Dataset records:
'''
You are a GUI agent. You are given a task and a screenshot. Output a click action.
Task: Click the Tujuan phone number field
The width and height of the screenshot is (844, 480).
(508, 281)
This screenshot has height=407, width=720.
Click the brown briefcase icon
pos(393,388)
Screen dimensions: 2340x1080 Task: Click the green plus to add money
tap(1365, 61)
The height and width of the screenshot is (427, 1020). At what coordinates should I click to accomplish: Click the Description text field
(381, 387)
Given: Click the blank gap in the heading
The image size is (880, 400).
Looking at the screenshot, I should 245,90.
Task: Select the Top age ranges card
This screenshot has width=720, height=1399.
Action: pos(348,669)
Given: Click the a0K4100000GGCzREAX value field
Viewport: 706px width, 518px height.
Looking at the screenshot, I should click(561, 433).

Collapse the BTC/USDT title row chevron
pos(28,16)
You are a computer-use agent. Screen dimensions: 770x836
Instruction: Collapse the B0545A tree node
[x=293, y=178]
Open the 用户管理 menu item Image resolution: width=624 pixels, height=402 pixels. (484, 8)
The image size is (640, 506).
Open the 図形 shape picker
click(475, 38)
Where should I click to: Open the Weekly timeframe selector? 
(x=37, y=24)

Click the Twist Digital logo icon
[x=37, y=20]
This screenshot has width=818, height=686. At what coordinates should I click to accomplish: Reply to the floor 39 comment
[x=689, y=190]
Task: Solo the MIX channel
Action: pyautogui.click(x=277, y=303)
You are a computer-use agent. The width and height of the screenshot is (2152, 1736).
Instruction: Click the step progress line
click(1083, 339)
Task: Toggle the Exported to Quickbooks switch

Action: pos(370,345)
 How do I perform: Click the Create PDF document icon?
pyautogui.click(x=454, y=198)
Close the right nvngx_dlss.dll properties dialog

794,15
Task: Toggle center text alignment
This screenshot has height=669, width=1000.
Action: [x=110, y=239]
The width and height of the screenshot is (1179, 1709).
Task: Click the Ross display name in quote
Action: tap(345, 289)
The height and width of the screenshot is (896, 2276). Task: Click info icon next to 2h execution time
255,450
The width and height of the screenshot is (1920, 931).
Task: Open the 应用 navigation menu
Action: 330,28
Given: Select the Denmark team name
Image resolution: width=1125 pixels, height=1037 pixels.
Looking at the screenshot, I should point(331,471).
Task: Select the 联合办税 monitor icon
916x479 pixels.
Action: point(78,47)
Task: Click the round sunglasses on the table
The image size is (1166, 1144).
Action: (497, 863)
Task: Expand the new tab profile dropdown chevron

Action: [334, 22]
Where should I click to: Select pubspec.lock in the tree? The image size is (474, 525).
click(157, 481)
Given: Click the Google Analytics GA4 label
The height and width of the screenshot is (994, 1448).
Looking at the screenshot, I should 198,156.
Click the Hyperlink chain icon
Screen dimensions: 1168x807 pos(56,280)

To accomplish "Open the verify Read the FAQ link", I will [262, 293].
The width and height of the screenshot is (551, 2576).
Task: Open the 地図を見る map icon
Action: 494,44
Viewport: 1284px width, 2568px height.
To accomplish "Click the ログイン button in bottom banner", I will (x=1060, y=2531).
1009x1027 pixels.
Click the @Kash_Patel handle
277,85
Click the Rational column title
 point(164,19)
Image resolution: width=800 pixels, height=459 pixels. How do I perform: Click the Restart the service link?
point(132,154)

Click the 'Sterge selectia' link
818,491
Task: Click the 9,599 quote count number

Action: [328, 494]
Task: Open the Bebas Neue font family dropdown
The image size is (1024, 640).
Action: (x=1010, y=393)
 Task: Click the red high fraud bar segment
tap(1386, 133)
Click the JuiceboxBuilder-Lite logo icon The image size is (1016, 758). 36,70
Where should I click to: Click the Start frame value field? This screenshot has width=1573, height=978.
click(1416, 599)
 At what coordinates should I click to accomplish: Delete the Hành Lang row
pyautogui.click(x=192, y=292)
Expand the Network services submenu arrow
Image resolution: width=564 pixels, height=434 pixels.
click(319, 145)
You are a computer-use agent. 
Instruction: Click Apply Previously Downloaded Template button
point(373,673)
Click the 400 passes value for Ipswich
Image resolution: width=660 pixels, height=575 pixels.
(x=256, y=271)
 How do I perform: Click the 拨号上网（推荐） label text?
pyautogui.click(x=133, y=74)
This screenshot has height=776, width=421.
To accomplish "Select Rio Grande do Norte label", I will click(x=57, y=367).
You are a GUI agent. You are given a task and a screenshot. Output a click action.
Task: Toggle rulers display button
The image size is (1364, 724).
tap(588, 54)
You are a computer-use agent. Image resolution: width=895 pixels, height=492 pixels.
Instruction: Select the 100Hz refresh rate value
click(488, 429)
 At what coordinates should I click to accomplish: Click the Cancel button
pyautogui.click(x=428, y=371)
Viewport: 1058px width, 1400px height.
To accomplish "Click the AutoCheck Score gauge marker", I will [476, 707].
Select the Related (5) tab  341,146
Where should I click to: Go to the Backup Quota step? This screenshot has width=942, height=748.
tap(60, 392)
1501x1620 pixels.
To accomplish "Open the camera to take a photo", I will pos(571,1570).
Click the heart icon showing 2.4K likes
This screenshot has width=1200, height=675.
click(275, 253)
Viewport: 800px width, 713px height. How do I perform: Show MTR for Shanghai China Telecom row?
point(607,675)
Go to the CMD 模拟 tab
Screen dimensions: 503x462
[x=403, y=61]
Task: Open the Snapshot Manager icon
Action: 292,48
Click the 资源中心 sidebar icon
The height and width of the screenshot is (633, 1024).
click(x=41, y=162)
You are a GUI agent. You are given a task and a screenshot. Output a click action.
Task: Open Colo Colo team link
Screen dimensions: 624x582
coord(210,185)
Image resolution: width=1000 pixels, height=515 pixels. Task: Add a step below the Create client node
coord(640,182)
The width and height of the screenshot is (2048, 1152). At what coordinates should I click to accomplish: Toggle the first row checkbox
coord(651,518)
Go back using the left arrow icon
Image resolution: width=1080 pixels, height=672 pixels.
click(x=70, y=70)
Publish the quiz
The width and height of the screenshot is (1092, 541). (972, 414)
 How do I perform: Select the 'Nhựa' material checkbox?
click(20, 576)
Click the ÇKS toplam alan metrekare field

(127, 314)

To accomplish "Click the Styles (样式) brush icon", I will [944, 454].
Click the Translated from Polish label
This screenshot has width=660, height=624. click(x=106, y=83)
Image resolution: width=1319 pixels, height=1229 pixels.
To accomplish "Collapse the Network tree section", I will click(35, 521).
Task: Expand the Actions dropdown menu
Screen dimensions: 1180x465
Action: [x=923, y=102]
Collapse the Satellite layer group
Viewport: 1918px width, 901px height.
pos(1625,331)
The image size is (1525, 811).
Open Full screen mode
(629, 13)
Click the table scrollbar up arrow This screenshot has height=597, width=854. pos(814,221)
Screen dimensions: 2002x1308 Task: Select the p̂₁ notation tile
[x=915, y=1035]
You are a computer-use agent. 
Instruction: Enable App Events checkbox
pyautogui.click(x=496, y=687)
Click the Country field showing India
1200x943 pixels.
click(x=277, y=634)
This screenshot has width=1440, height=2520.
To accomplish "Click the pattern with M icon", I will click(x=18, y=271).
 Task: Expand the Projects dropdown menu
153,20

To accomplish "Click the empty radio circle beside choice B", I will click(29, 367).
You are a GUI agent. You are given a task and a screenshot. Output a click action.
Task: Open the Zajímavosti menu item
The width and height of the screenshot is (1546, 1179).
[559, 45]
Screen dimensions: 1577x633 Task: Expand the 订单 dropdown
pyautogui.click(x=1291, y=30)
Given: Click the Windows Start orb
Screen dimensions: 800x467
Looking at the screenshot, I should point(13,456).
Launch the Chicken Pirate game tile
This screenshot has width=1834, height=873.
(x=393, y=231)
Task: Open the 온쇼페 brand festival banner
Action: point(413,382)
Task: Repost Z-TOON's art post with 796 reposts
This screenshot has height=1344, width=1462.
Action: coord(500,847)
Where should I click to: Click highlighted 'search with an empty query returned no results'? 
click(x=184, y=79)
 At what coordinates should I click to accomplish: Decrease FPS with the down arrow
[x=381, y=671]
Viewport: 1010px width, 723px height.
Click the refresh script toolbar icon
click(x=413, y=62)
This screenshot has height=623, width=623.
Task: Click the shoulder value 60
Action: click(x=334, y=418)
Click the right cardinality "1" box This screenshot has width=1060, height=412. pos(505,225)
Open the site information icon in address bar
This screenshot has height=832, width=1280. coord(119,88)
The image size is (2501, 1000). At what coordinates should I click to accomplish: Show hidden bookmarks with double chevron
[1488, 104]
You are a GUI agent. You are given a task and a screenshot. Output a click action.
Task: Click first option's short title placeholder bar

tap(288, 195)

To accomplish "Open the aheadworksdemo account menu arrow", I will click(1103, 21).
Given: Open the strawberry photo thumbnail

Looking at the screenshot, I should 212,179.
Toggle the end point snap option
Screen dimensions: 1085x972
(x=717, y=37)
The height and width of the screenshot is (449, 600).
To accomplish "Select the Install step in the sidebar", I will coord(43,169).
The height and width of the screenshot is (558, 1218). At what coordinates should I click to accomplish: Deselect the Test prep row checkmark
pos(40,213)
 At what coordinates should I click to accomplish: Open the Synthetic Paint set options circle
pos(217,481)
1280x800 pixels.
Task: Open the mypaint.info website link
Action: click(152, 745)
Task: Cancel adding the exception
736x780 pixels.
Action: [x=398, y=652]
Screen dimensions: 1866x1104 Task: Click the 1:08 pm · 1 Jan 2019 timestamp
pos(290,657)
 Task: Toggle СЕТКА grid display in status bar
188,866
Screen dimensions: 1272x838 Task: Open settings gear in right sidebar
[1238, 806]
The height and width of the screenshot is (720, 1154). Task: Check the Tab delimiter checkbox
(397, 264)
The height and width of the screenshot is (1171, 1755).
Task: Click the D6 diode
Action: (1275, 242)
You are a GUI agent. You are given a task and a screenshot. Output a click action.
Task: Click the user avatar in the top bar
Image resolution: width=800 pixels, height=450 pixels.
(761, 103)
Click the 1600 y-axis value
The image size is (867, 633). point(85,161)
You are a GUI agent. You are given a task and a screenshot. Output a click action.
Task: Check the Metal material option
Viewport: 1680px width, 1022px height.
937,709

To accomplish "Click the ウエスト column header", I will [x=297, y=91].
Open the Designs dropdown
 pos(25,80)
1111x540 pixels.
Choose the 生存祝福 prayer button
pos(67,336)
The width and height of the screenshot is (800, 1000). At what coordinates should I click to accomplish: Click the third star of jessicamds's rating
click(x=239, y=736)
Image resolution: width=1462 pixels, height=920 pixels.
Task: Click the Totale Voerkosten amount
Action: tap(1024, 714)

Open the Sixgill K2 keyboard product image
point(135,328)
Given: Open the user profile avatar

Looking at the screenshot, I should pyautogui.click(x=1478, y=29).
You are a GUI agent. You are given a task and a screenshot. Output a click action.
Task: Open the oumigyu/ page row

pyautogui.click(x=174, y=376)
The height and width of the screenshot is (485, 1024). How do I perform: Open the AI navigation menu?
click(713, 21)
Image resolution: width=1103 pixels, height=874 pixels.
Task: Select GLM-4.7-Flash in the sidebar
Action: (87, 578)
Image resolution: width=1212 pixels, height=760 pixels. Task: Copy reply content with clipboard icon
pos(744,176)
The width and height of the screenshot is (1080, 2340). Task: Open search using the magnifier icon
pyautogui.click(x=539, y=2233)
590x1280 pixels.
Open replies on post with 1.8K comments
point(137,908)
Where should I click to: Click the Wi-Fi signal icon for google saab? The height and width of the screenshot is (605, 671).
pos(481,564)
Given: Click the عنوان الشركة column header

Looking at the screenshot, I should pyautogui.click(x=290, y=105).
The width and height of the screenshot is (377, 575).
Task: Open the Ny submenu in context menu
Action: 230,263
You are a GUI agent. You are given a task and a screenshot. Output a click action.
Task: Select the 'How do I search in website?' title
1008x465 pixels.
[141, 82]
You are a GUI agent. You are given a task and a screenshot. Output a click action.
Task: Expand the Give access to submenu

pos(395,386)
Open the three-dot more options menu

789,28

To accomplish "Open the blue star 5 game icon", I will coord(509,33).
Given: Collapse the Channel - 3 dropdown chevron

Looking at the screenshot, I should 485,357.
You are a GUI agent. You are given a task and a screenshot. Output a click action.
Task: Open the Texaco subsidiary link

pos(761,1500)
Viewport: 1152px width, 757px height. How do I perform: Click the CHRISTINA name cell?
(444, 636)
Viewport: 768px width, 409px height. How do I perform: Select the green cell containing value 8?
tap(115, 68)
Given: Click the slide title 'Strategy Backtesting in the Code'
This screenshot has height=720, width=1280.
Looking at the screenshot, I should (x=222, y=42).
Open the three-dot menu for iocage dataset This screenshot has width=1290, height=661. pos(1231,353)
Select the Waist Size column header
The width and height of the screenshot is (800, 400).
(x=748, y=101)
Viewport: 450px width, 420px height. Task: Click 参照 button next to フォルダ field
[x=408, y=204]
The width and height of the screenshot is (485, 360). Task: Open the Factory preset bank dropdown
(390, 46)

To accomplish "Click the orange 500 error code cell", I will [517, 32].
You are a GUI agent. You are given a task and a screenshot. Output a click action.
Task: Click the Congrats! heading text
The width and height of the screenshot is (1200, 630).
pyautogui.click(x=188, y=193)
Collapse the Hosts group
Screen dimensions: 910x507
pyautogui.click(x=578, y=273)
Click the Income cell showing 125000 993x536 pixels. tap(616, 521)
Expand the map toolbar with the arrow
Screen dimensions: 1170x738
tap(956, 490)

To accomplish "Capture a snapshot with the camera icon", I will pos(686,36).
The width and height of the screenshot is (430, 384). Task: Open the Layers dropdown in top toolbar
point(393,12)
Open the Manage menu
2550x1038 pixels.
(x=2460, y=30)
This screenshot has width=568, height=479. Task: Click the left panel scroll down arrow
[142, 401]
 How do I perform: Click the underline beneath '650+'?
'''
Tell how many lines of the data above include the string "table", with no other text in the answer.

Solution to this exercise:
2